Heather Andrews and Louise Barrington host a day-long sound and 16mm film workshop at the Pier Arts Centre on Saturday 9 November, following a screening event at The Phoenix Cinema on Friday 8 November. This workshop concludes Intentional Pauses (and Unforeseen Gaps) Season 2, programmed by Heather and Louise.
This workshop explores visible and invisible traces experienced within the present and remembered from the past. We partake and witness the world around us knowingly and unknowingly, interweaving with a tapestry of people and place. Geology and Memory form the centre of the workshop explored through sonic textures and movement. Experimenting with how sound and drawing inform fragments of stories and myths, captured with light, dust and duration.
The day-long workshop will be split into two halves, the morning will focus on sound recording and editing and the afternoon will focus on working with 16mm film.
Admission is FREE but spaces are limited and booking is essential. To book a place click here >
Preparation
There will be a limited number of handheld zoom recorders available however we encourage participants to bring their mobile phones with a sound recording function.

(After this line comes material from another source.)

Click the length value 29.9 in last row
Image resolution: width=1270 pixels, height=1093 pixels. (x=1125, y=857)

If you can also please bring with you a poem, some notes or even a strong memory you have connected to a landscape.
Schedule
Sound Workshop 10am – 1pm
Lunch break 1pm – 2pm
16mm workshop 2pm – 4:30pm
4:30pm – 5pm Screening of the films that have been made during the day
Sound workshop
Participants will work with artist, sound designer and foley artist, Heather Andrews, to create field recordings and constructed sound and build them into an experimental score.
16mm workshop
The second half of the day will begin with showing examples of handmade films which centre mark-making.

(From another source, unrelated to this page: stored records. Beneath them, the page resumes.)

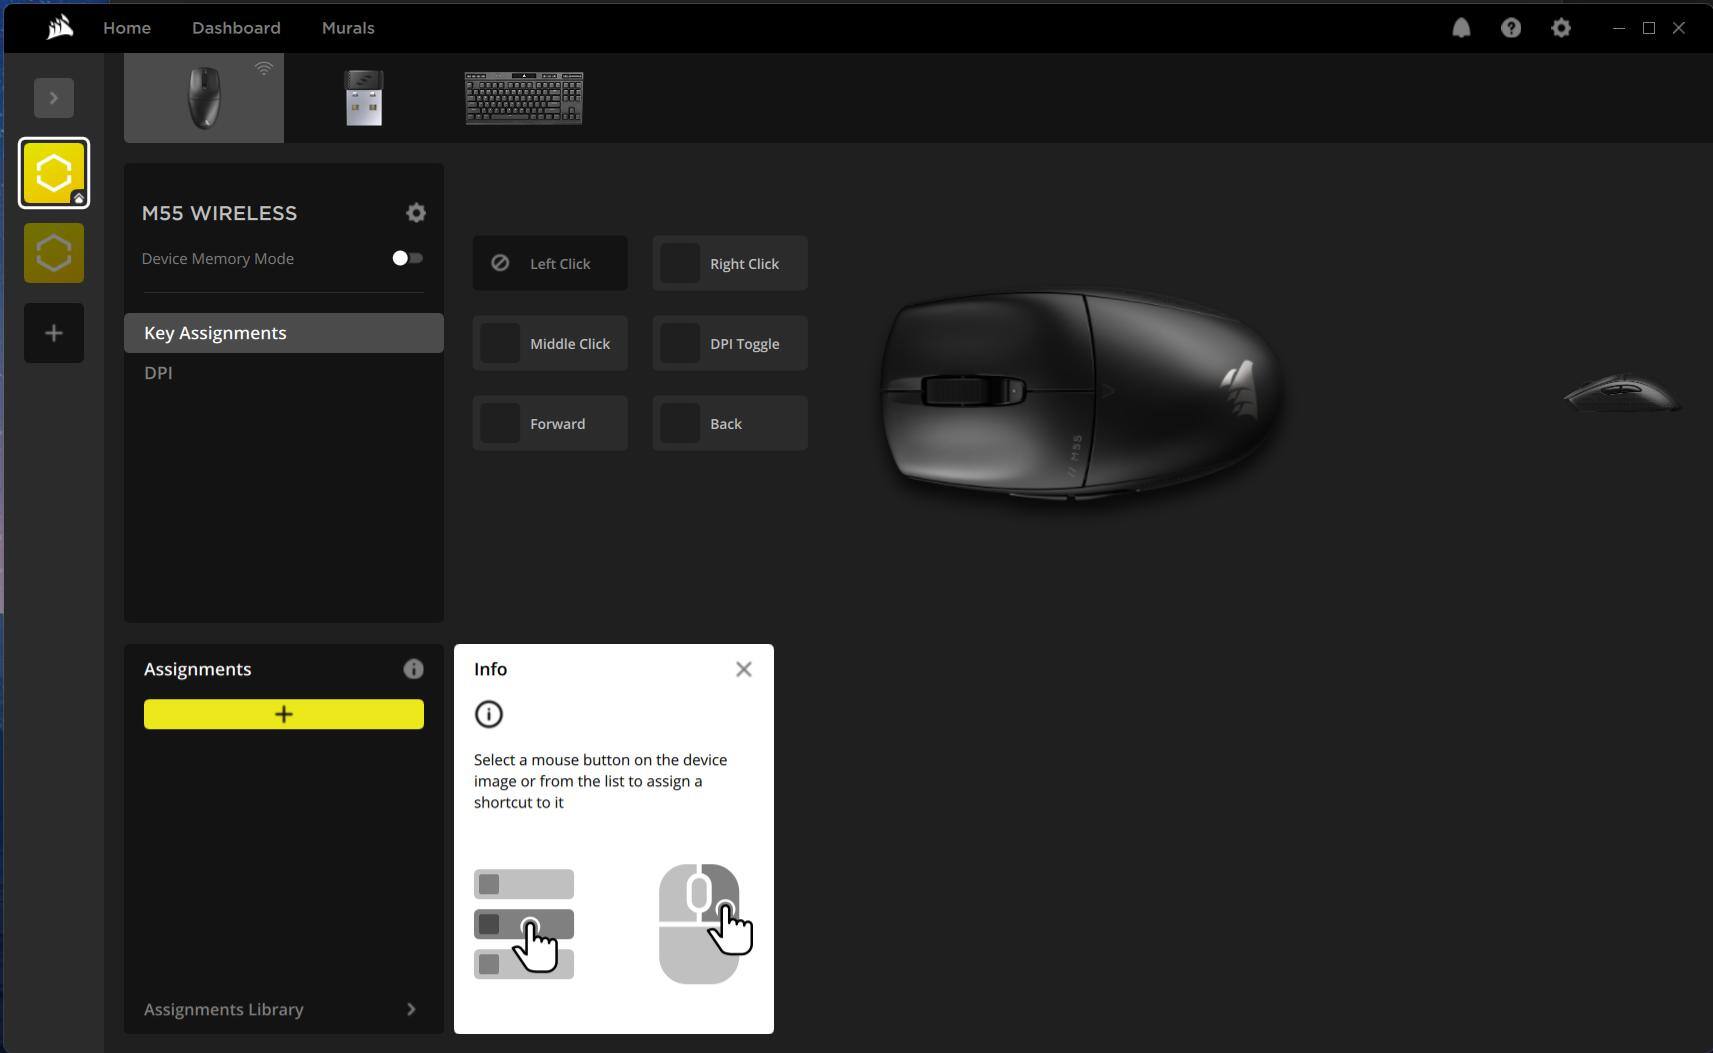Viewport: 1713px width, 1053px height.
Task: Open M55 Wireless device settings gear
Action: [x=416, y=213]
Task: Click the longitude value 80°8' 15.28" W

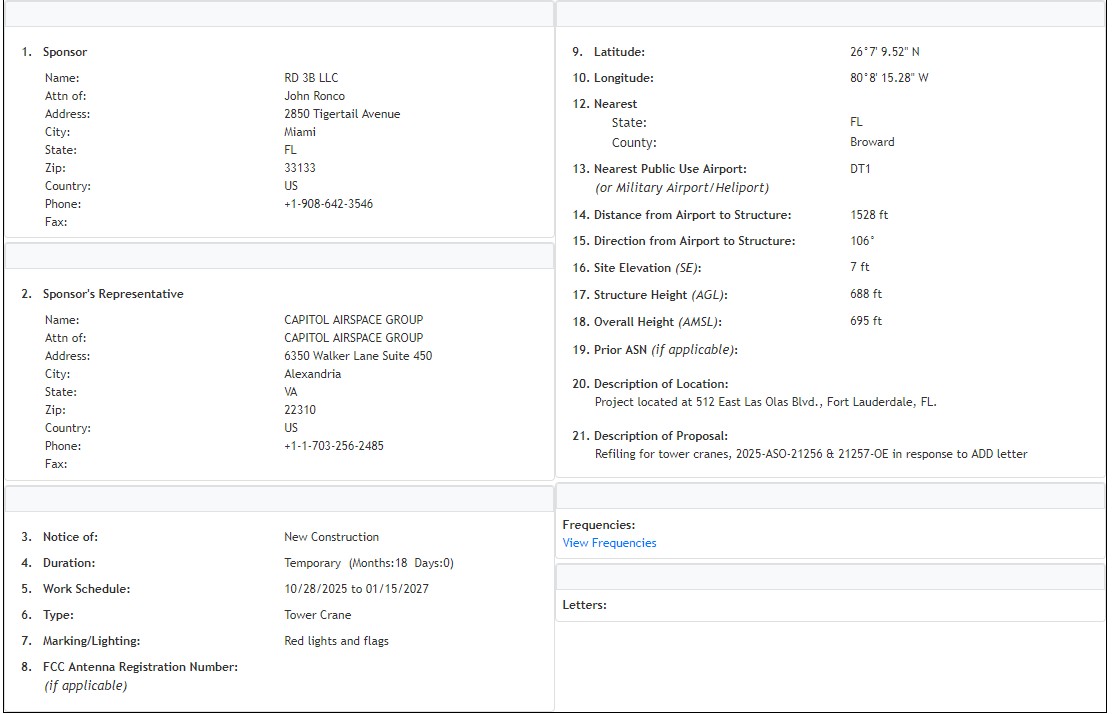Action: (888, 78)
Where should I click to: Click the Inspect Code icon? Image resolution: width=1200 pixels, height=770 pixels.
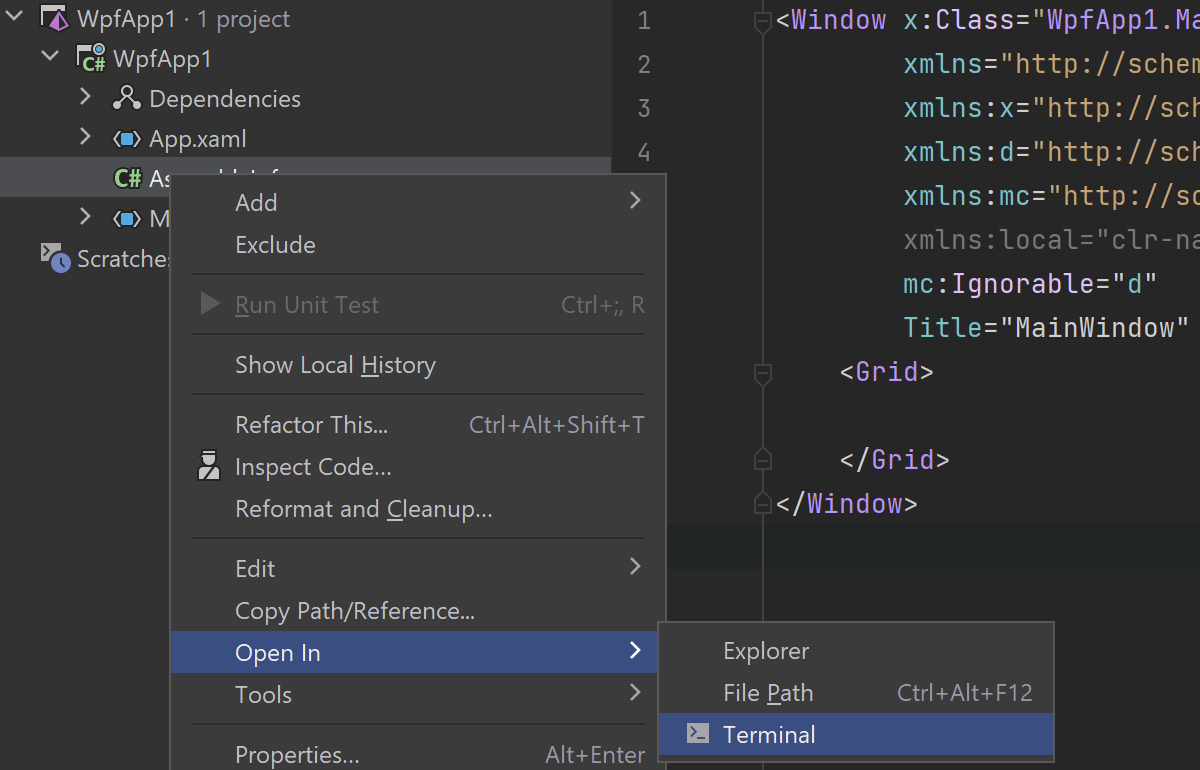click(x=209, y=467)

Margaret Tait, Calypso, (1955) 4 min
Len Lye, Free Radicals, (1979) 4 min
The participants will then make a film using 16mm film responding to, and combining with, the experimental soundscape they created in the morning. Using personal responses to the score through notes taken during the morning session participants can either work individually or collectively working onto 16mm leader film and found footage. Participants will experiment with scratching into film using repetitive marks or a more organic approaches, add colour with markers, and create cuts using splicing techniques.
To conclude the day we will combine the resulting images together with the soundscape created in the morning for a screening.